I am 23 years old, and I have this guy friend who really likes me. The trouble is, I'm not sure I have the same feelings for him. I've known him for years now, so I'm pretty sure my feelings for him won't change, even though he is my only "prospect" at the moment. I really want to get married now, as pretty much everyone I know between the ages of 18-25 is either married or engaged. I haven't had that many relationships...I just get flirted with a lot (people tell me I'm very attractive, despite my lack of relationship experience...shyness is more my problem). My question is, given this information, should I settle for my guy friend, or wait till the "right" guy comes along, even if it means waiting till I'm 30 or so to get married for the first time? I'm afraid that if I do settle for him, I'll later meet someone I'm crazy about and regret it big-time (like, after we're married), but I'm also afraid that if I don't settle for him, then I may never get married. Help!
I don't mean to be rude but it sounds as if you need to grow up before you do anything. Do you realize what you're saying? You're considering dating your friend just because noone else is there for you and your even talking about you two getting married and you later finding the "right" person. You don't get married out of convience just because you want to be married and you don't "settle" for someone. You get married when you find the right person that you love and plan on being w/ for eternity. You sound like your still in Highschool. There's nothing wrong w/ exploring your relatinship w/ this guy but don't do it just because you don't want to be alone. Give the poor guy a break he deserves more. You will eventually find the right person if you allow yourself to find the right person. I have a feeling you'd marry the first guy that asked you to just cuz you want to be married by the time you're 30. BTW....just out of curiosity, how many times do you plan on being married anyway??

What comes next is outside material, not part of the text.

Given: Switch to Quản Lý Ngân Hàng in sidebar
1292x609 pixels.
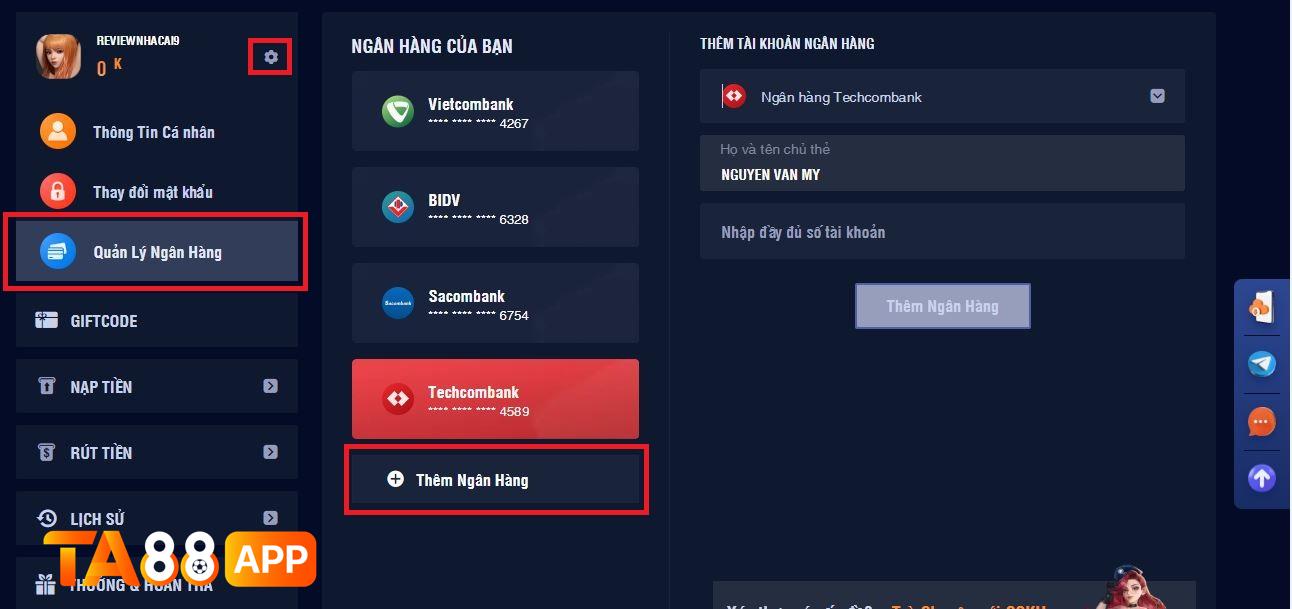Looking at the screenshot, I should point(157,251).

Hellow 4leaf, Ive just ended my second marrage at 40 years of age [im 44 now] and since then I have for once in my life taken the time to live for myself...I am no longer in a hurry to jump the fence...now if I had done this 20 years ago I wouldnt be here now looking back at two wrong marrages, so dont be in any hurry...live your life now for yourself, and get out and date, get settled in your career,jump on those guys who treat you like a woman,[wink,wink] and please dont worry that your friends are more happy...trust me, some will change and end in divorce, with kids... and then they will turn to you and say boy have you got it good as not being in a hurry to get married.